(The data)

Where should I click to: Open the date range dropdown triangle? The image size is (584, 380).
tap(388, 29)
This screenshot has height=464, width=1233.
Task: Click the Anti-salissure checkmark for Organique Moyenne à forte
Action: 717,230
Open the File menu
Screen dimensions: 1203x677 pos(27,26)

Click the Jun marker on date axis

(End The data)
(The data)

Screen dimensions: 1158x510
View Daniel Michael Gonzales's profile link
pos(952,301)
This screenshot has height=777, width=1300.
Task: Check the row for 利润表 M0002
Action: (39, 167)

(End The data)

Problem statement: Beginning at the line with "Open the File menu" and stopping after the line with "Click the Jun marker on date axis", please write out every line of the data above exactly and nothing else.

Response area:
Open the File menu
Screen dimensions: 1203x677 pos(27,26)

Click the Jun marker on date axis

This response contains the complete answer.